We never asked my father these kinds of questions, so I asked my mother.

“You mean you never heard the whole story, Zelly?” Mommy asked incredulously. She always called me by my pet name when we had heart-to-heart talks.

“When you were born, I didn’t want to call you after Daddy’s sister,” she began. “Although several years had passed, we had never heard from the Red Cross or from any survivors who knew for sure what had happened to her. We knew that his mother was murdered on the 29th of Av together with the rest of the Jewish women in Kelm. But we knew nothing of Zelda’s fate.

“I told your father that maybe Zelda was still alive, so how could we call our baby after her? But Daddy was adamant. He felt that if she were still alive, they would surely have found one another by now. I couldn’t argue with his feelings, but for a few years I was uncomfortable with your name.

“Then one afternoon, when Daddy was on his way to his shul for Minchah, a woman approached him on the corner of Kedzie and Lawrence. I can picture it even today! She was looking for a shul where someone would say Kaddish for her father. Why did she approach your father, of all people?

“Daddy commented on how her Yiddish accent was so similar to his, and said they must be lantsmen. As they walked toward the shul, the next question was, of course, ‘Where were you during the war?’ She had been in the Kovno Ghetto.

“When Daddy asked her if by any chance she knew his sister, Zelda Karanowitz, she froze.

“ ‘Zelda? Your sister?! G-tt in Himmel! Zelda iz gevehn meneh gutteh chaverteh! She was my very good friend throughout the years together in the ghetto and afterward on the death march. Nebach, she was burning up with typhus and just dropped like a withered leaf onto the ground. A few of us quickly dug a shallow grave for her on the side when the Nazis, yemach shemam, weren’t looking, and we buried her.

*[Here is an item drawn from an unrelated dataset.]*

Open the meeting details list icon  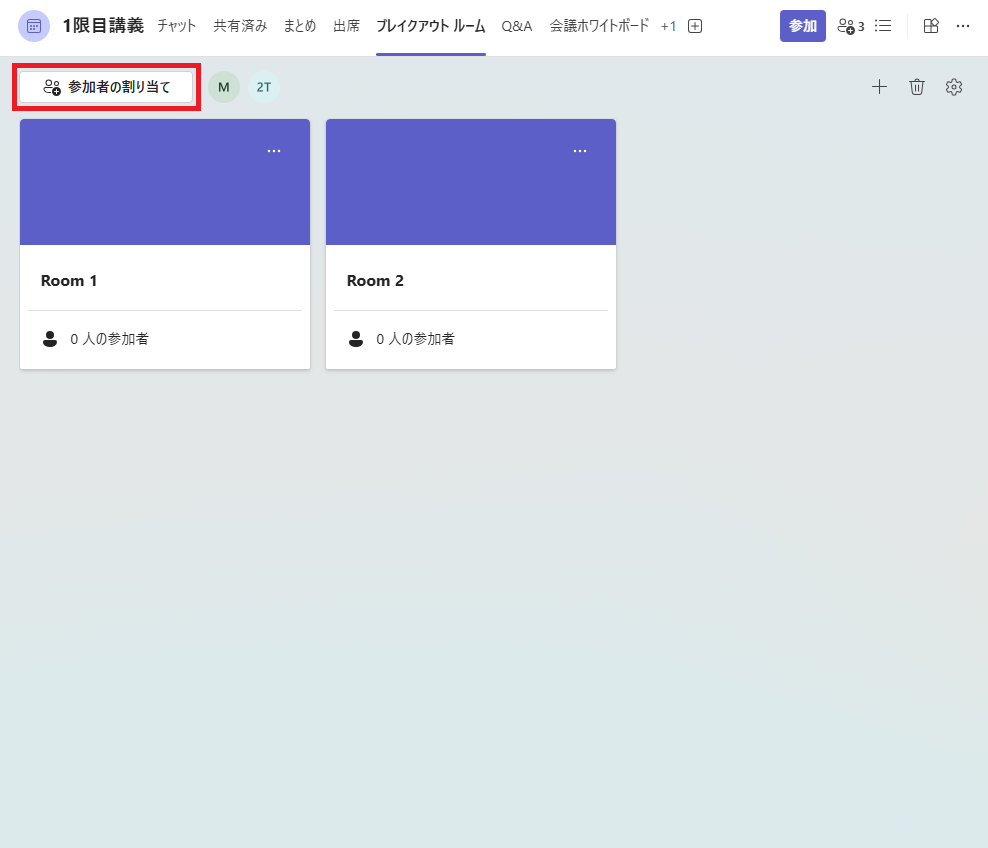pyautogui.click(x=883, y=26)
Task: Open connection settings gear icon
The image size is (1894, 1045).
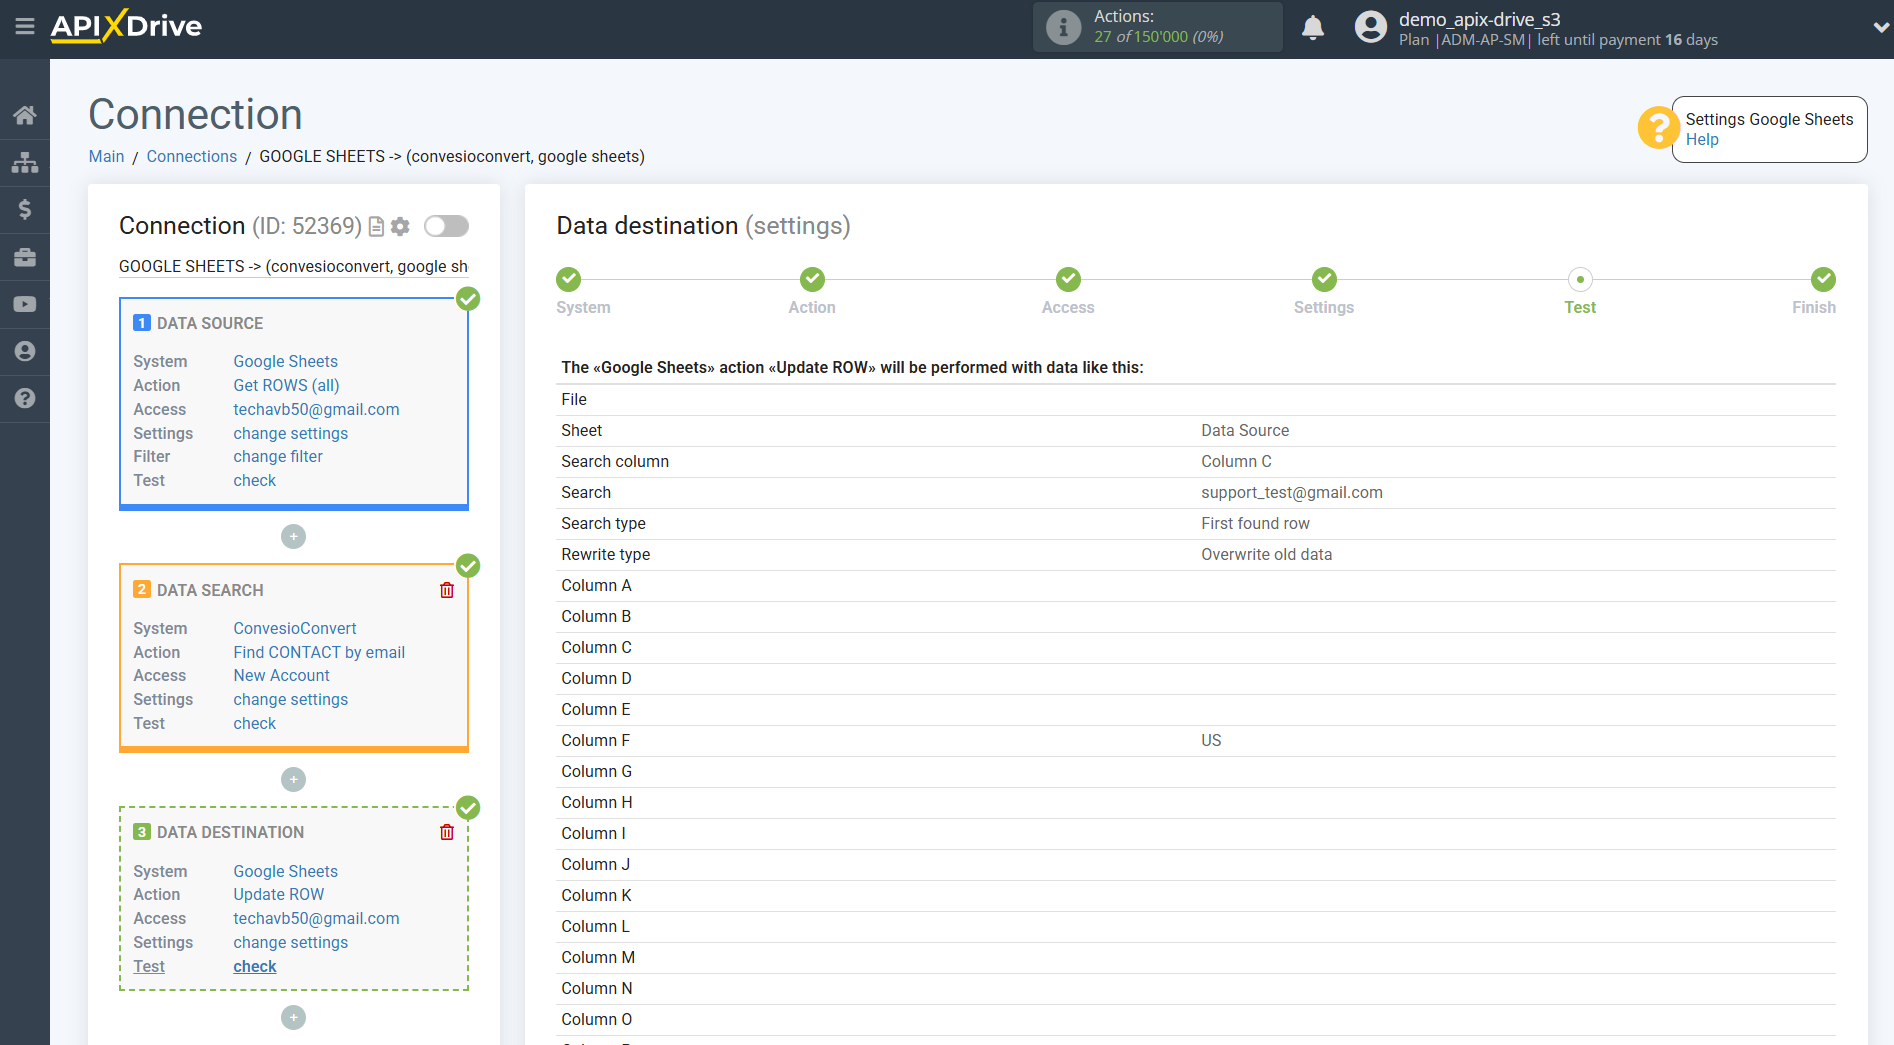Action: (x=400, y=227)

“ ‘Ach. She survived all the terrible years in the ghetto but didn’t make it to the end. Such an eidelkeit! Such a gutteh neshomeh! I can never forget her. I even memorized the date of her death, in case I should ever meet a member of her family. Her yahrtzeit is the 17th of Iyar.

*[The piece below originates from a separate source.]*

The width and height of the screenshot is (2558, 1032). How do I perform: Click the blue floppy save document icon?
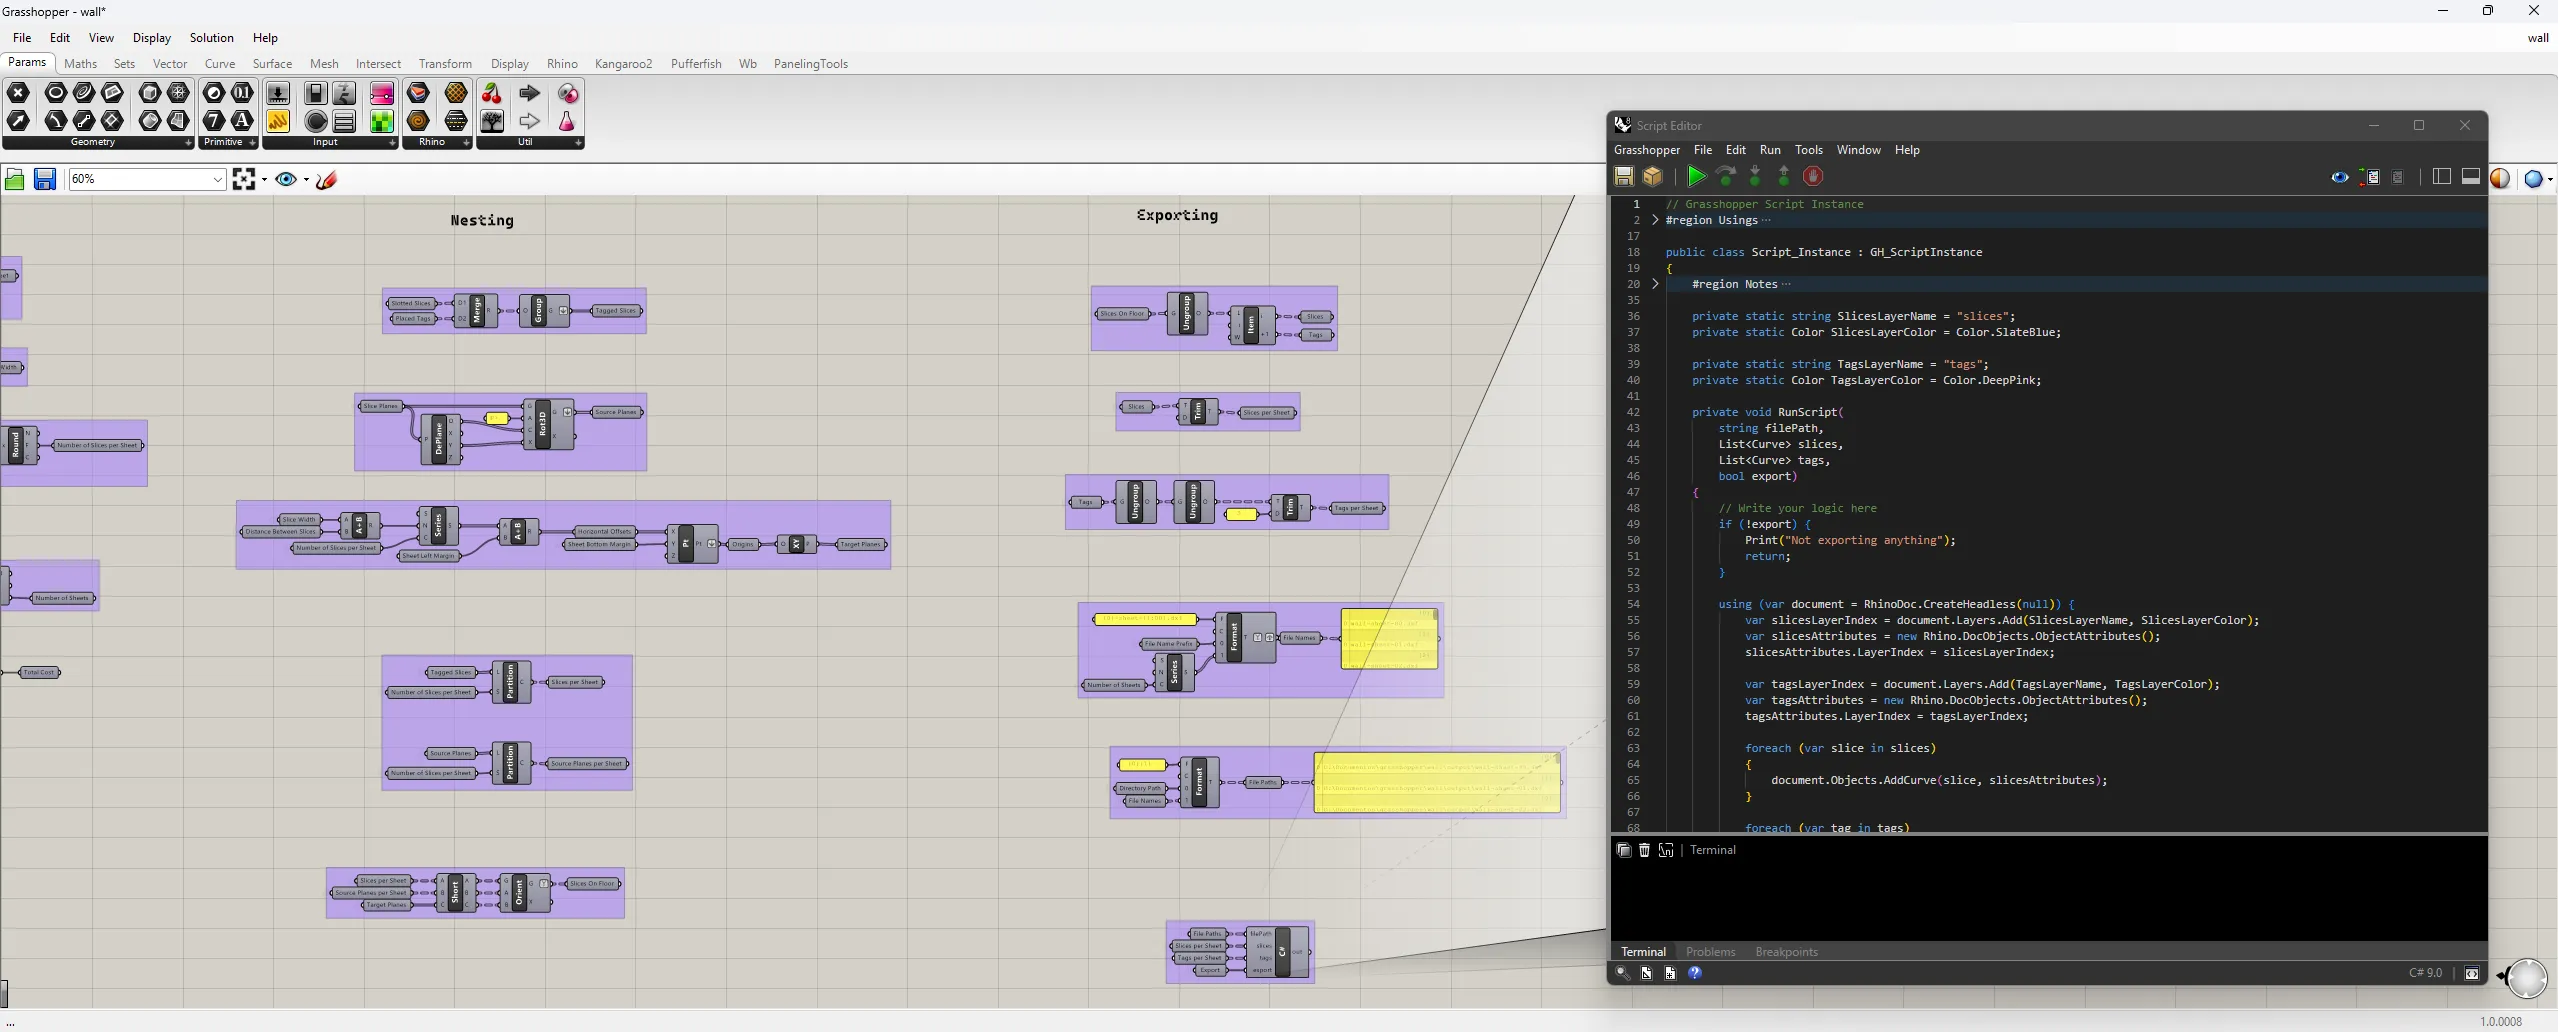[x=45, y=179]
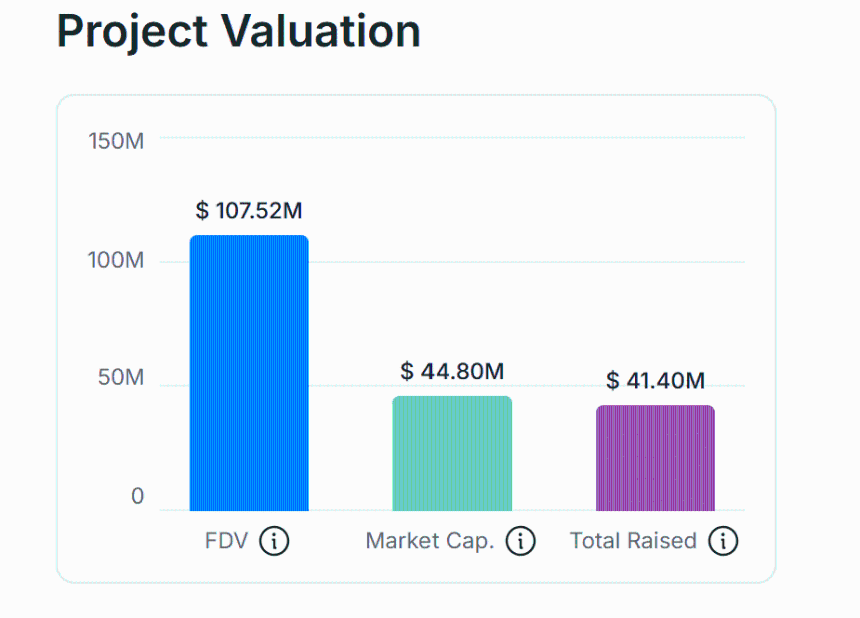Click the info icon beside FDV

(x=274, y=541)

“And here you are,” the woman finished disbelievingly. ‘I meet Zelda’s brother on the street corner of his shul! Shver tzu gloiben, nein?’ ”

Yes. It was hard to believe.

“Mommy, are you in touch with this woman?” I asked. “I would love to speak to her and hear more about my Aunt Zelda.”

“No, Zelly,” Mommy answered. “Daddy said Kaddish for her father that day, but she never came back to the shul.”

Mommy chuckled as she downed the lukewarm remains of her coffee. “You can’t imagine how relieved I was to hear the story. I finally felt okay with your name.

“And you, Zelda — do you like your name?”